[Bioclusters] Request for discussions-How to build a biocluster Part 5 (BLAST/DB management)
Sylvain Foisy
bioclusters@bioinformatics.org
Thu, 2 May 2002 13:57:15 -0400
Hi,
A reminder: this is coming from a total newbie at this BioCluster stuff.
it is also to serve as the seed of a tutorial/history-of-building site
for our creation. I am a total newbie in UNIX administration and
installation. This is why we will get a system administrator to help us
out. But I still have to figure out the right questions to ask!!
BLAST
OK, which version of BLAST should we use: NCBI or WU? I have used both
and quite franckly for most uses, they are pretty much equal although WU
seems to be faster. Any particular feature from any of these that could
be helpful to specific users?
Also, can BLAST be part of any system image that could be installed from
the head to any node? Or can it be installed on the local disk and then
be access by the system in memory?
THE GENBANK DATABASE
BLAST without the data, what for? OK, what sould be downloaded: the
GenBank database in its own format or the FASTA transformed one that is
found in tha BLAST folder at NCBI? In both cases it is a lot of data.

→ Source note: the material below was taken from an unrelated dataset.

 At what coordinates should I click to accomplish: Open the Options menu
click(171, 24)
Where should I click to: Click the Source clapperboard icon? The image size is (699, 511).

The idea would be for a user to get the whole GenBank record for a
particular sequence. However, I think that it could be done either way
with scripts.
How should the local database be administered? Reading the archive, I
think that the consensus is that the DB has to be splitted in n pieces
(n=nb of nodes), each piece sent to a particular node, process with
formatdb. Or have I everything wrong? I would be worried that the nodes
which are getting the human sequences or the EST sequences be very hard
working while the ones with the vector sequences are idle. Is it
feasible to divide the DB to split the load over the nodes?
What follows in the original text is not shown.